Matthew P. Wiener gives an argument as to why Turing Machine minds couldn't evolve to allow them to grasp something as powerful as ZFC.
> I claim that until the twentieth century, there was no possible selection > for larger theories. I expect that some random drift could occur, although > the original axioms are maintained by selection. I expect that obvious > contradictions go extinct or randomly pick some subsystem as their new > base. Deep contradictions become less deep with time, as new axioms pop > in, so they can't hide forever. > > Now a 0-1 law kicks in. We can ask what the probability that evolution > ends up with TM-minds that believe P for any P, and it should be 0 or 1. > The original theory can thus talk about the theory that consists of the > evolved probability 1 statements. These are consistent and definable in > the original TM-mind. So by the Goedel theorem, it's just the original > system!
I'm not confident in speculating about whether natural selection would favor ZFC-strength minds. However, I would like to point out that Penrose made the argument that natural selection would lead to minds that are beyond *any* algorithmic theory.
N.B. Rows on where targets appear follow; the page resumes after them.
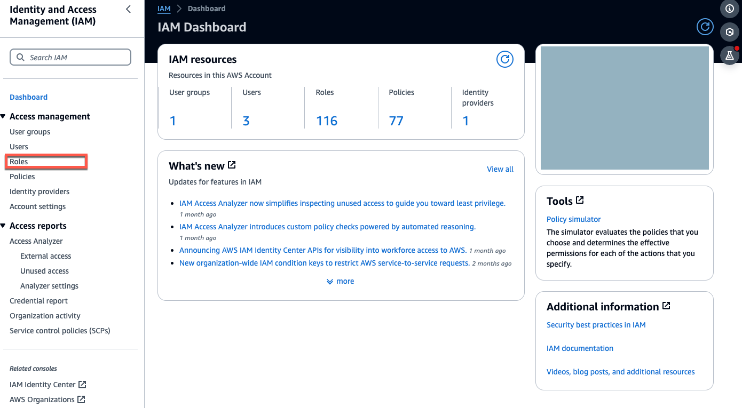This screenshot has height=408, width=742.
Task: Collapse the IAM navigation sidebar
Action: pyautogui.click(x=128, y=9)
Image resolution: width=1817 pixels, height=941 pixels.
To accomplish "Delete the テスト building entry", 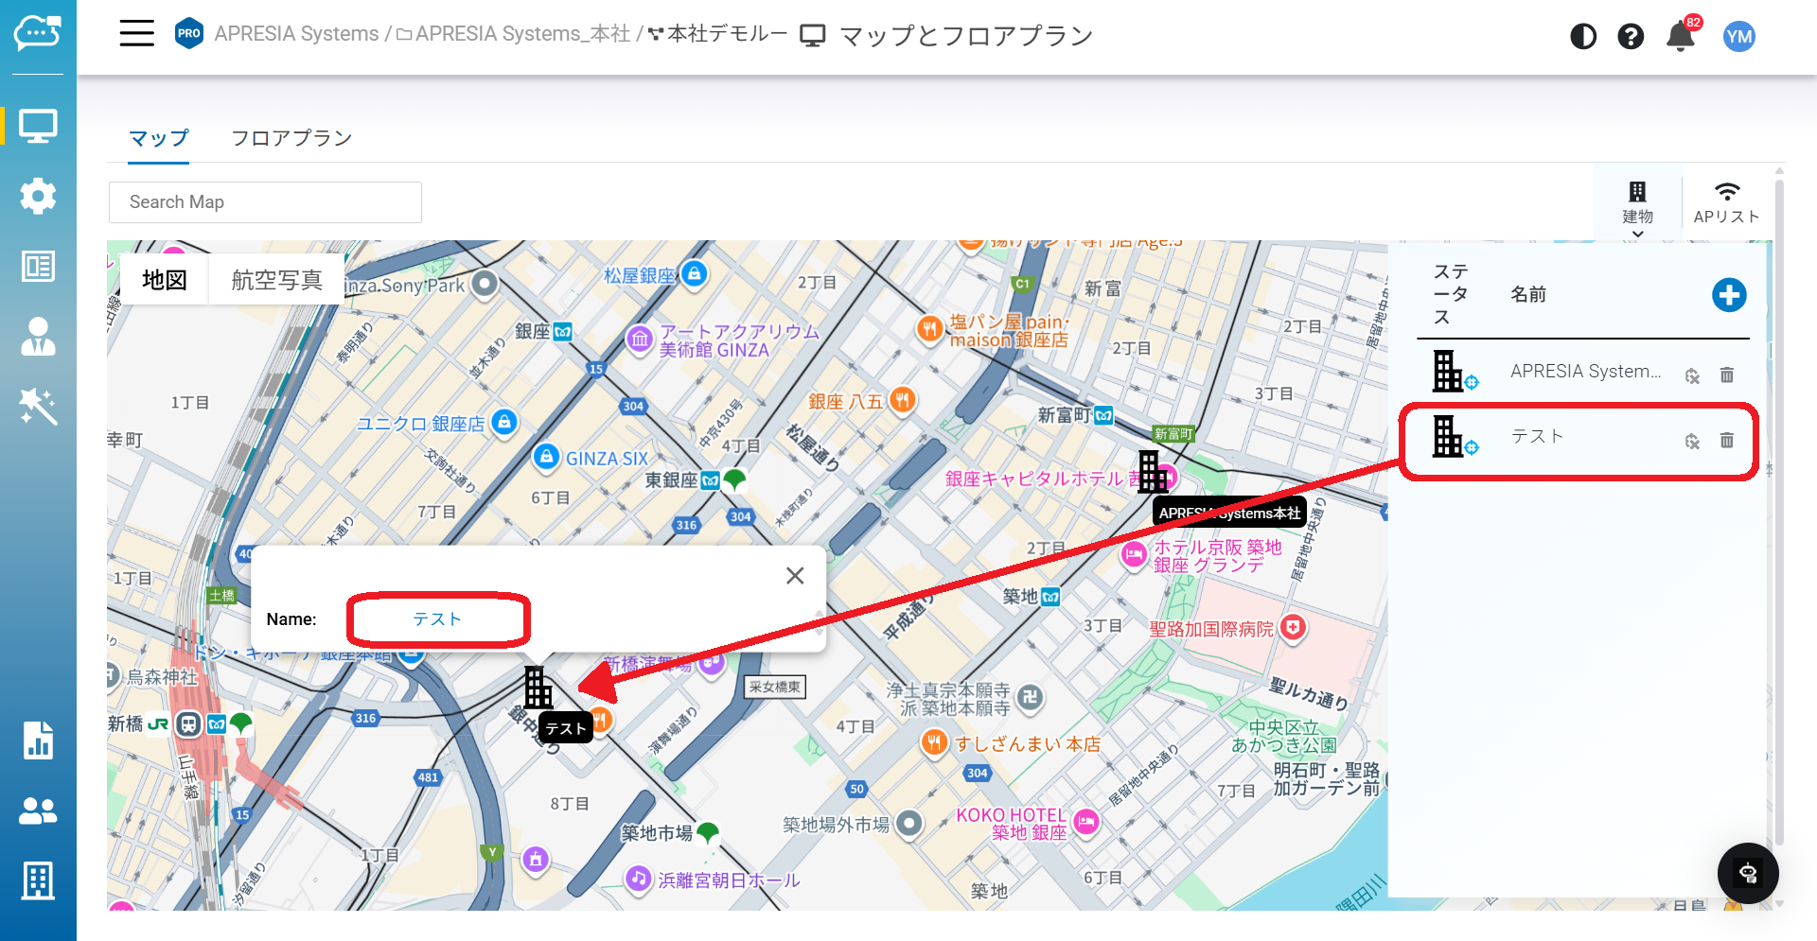I will click(x=1726, y=441).
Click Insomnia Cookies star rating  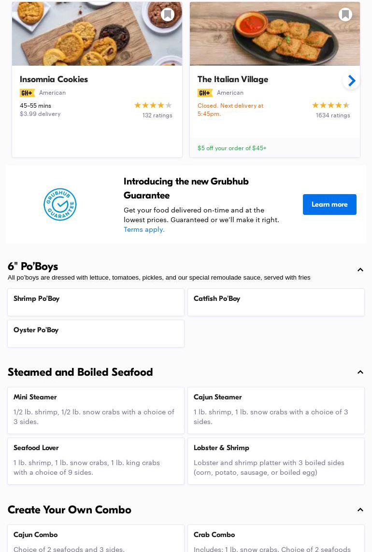point(153,105)
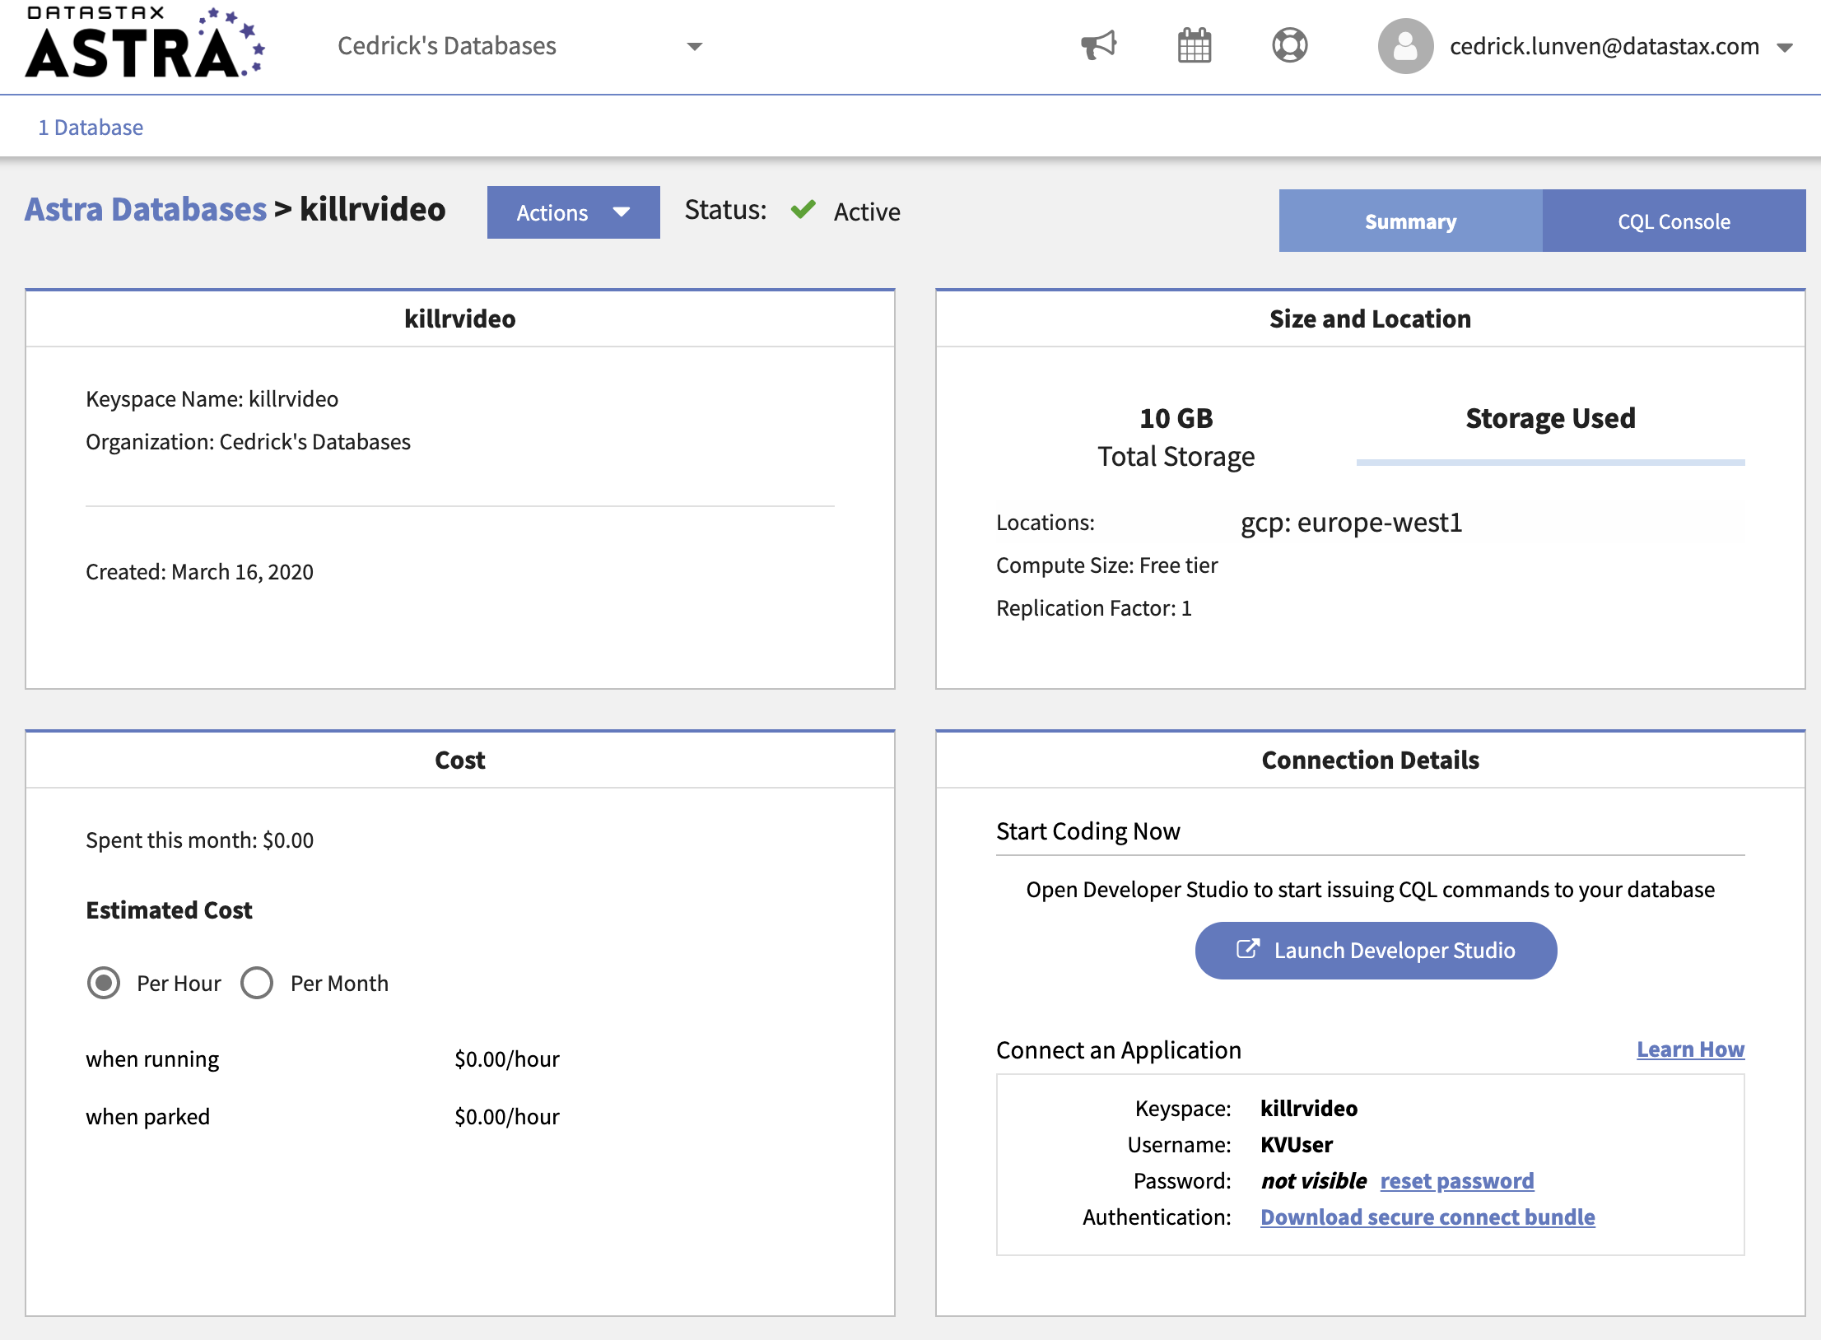Screen dimensions: 1821x1340
Task: Open the Actions dropdown menu
Action: [573, 212]
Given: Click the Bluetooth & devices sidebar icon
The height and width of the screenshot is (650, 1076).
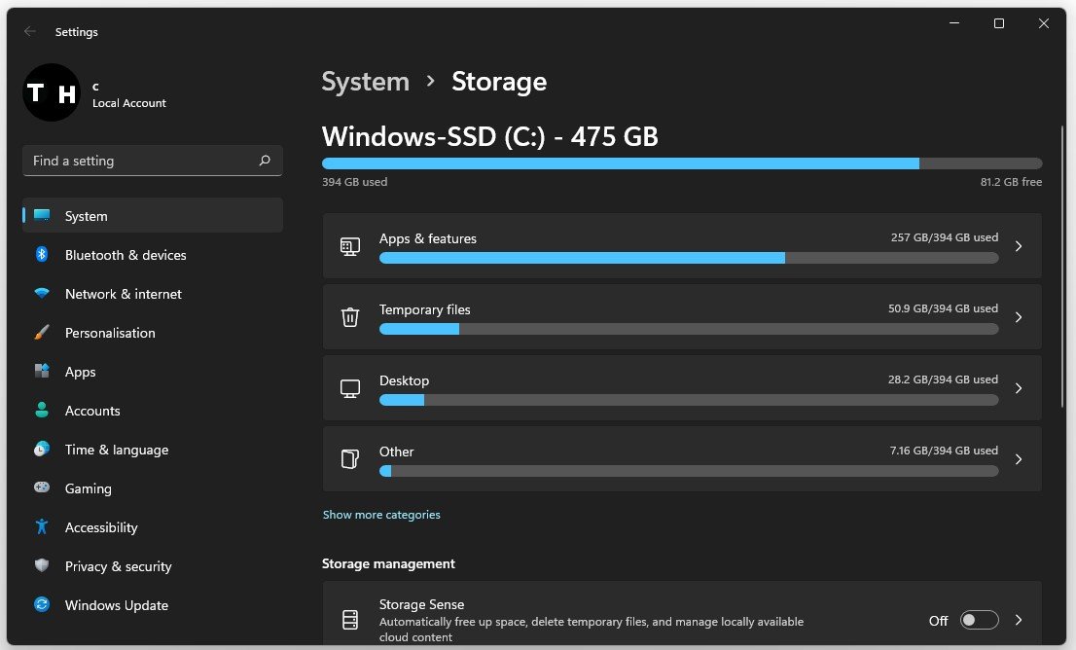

But anyway, I don't understand your point about randomness + selection never leading to anything stronger than the original theory. That seems wrong to me.
Here's a model for the "evolution" of a society of theorem-proving robots that I think would inevitably lead to theories more powerful than PA:
Each robot starts out believing PA. Every year or so, a surviving robot produces an offspring which is allowed to have one new axiom as a "mutation". These mutations are constrained to have the form "For all Phi(x)" where Phi(x) is a formula in the language of PA with one free variable that only has bounded quantifiers.
Besides producing offspring, there are two other things that can happen to a robot: (1) A robot can be "killed" by showing that its theory is inconsistent. (2) The robot can be temporarily "paralyzed" by a second robot. This happens when the second robot proves within PA that its own theory is more powerful than that of the first robot. While a robot is paralyzed, it is not allowed to reproduce. Paralysis lasts until the attacking robot is killed.
Now, I claim that in the above set-up, the thriving robots will tend to develop more and more powerful consistent theories, and that the weak and inconsistent robots will either be paralyzed or killed. Eventually, robots would develop that have a consistency strength greater than ZFC. (Of course, since I have restricted the language to arithmetic, ZFC itself can never develop.)